Wednesday, January 3, 2018

Blog #43

Happy New Year!  It’s 2018 – wow, that’s a big number!  How did this happen?  Well, we can’t get maudlin about it.  We have to accept the new year and look forward to what lies ahead.  Like being a year older.

You know you’re an old man if your cell-phone still has the factory installed ring tone.  You know you’re an old man if you spend more time shopping for deals on pills than on cars.  You know you’re an old man if your PSA score is more important than your golf score.  You know you’re an old man if opening a grandchild’s stroller is the technological highlight of your day.  You know you’re an old man if you have read 700 books.  And you know you are a ridiculous old man if you have kept a list of all those books.  I read a lot because it fills up my head with a bunch of things I never knew before.  Don’t worry, there’s plenty of room up there.

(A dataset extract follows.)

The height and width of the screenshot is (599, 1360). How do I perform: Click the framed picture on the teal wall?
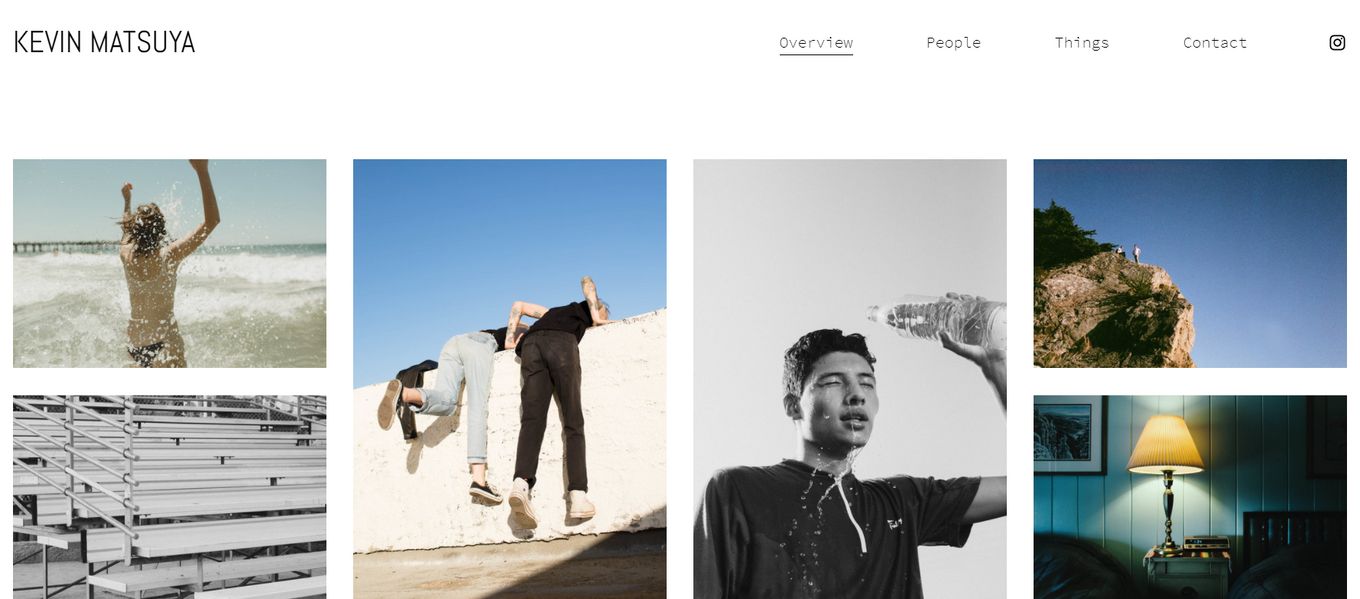[1069, 434]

I really do read quite a lot
And learn things more often than not
I learn, I might say,
Something new every day
To replace all the stuff I forgot.

And you know what else we have to look forward to in 2018?  More technological advances.  Thomas Friedman said that when he wrote The World Is Flat in 2004, Facebook didn’t exist, Twitter was a sound, the Cloud was in the sky and Skype was a typo.  The new world just explodes on us so fast!

Just imagine what they will come up with next!  The technology thing is a challenge, I admit.  I just spent two nights in a hotel in Los Angeles.  They really should put up a sign:  NOT RECOMMENDED FOR OLD PEOPLE.  Unlocking the door to my room was the first challenge.  There’s this little card and you don’t stick it into anything.  You just swipe it in precisely the right place at absolutely the right angle for exactly the right number of mini-seconds, and it opens.  Well, it’s supposed to.  I was about to ask the desk clerk for the right Hindu mantra to use when Carol finally showed me how to do it.  Once the door was unlocked, you had to open it.  It weighed 800 pounds.  I had to get two bell-hops and Arnold Schwarzenegger to help me push.  Who designed this place?  Mengele?  Then you have to turn on the lights.  There was no light-switch.  What happened to light switches?  Instead, there was a white, plastic plate with a picture of a light-bulb on it and if you touched it in the right place, some lights got brighter or dimmer.  All I wanted was to turn on the light, not engineer a New Year’s Eve light show in Times Square.  And, of course, the likelihood that we would figure out the television set was the same as the likelihood of Joy Behar asking Roy Moore to the prom.  And don’t even get me started about how to work the shower.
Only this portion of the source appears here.